- _Input for this task_
━━━━

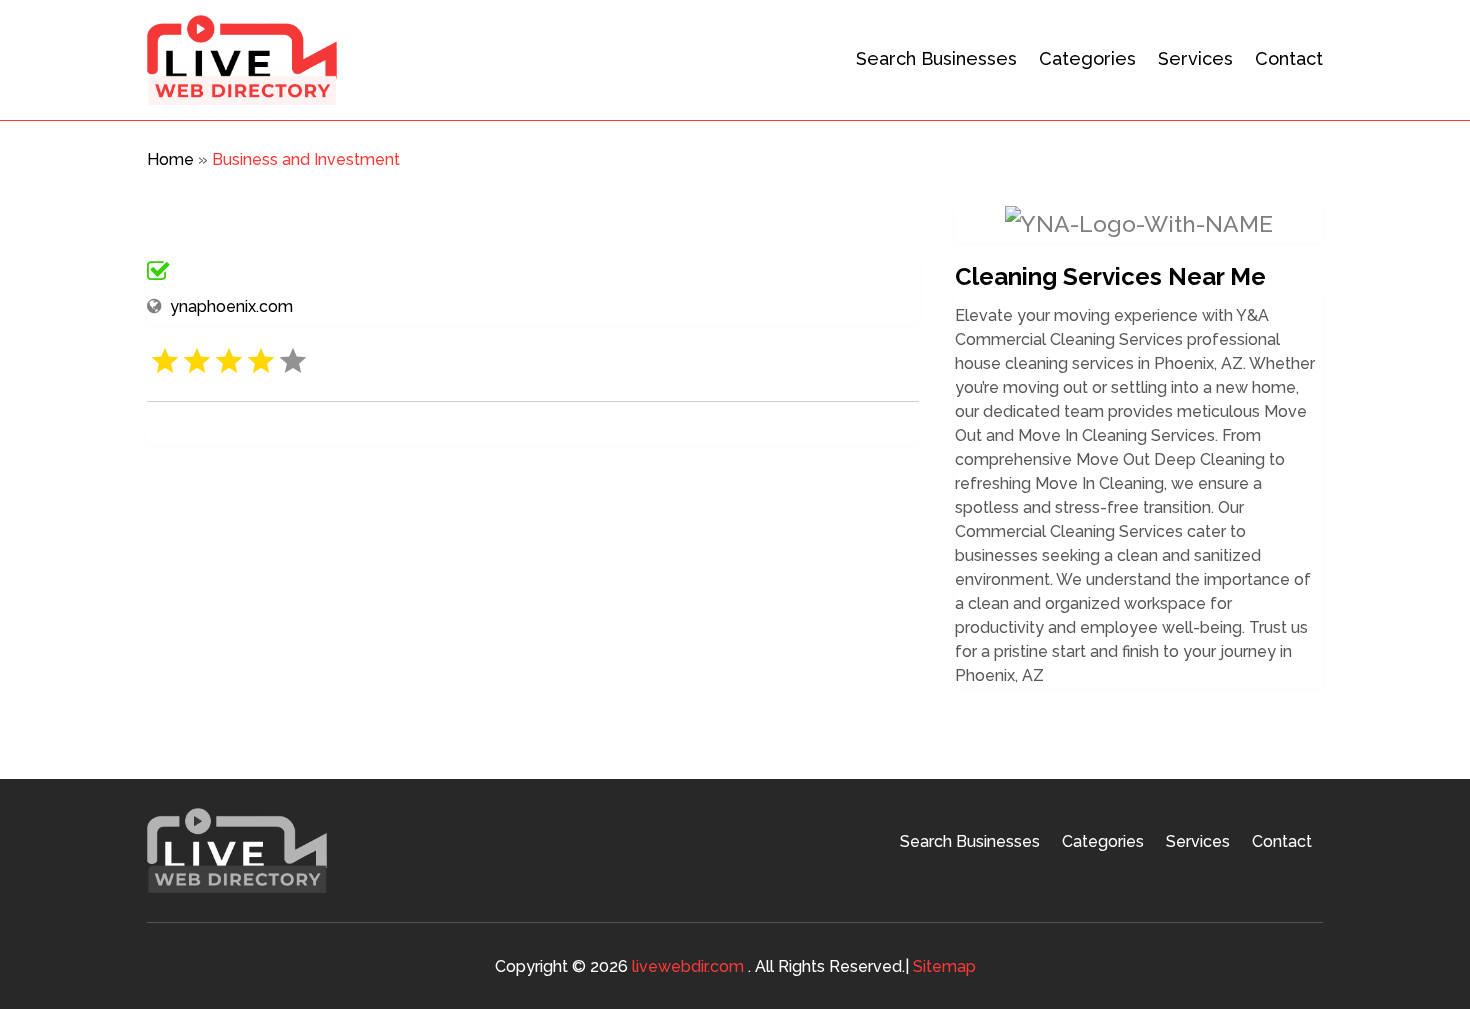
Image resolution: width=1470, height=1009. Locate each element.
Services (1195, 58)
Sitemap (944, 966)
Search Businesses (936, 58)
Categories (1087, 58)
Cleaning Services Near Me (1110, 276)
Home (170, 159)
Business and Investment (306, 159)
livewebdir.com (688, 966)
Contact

━━━━

Your reply must match the data above line for line, except that it holds no pictures.

- _Written answer_
Image resolution: width=1470, height=1009. Locate each element.
Services (1195, 58)
Sitemap (944, 966)
Search Businesses (936, 58)
Categories (1087, 58)
Cleaning Services Near Me (1110, 276)
Home (170, 159)
Business and Investment (306, 159)
livewebdir.com (688, 966)
Contact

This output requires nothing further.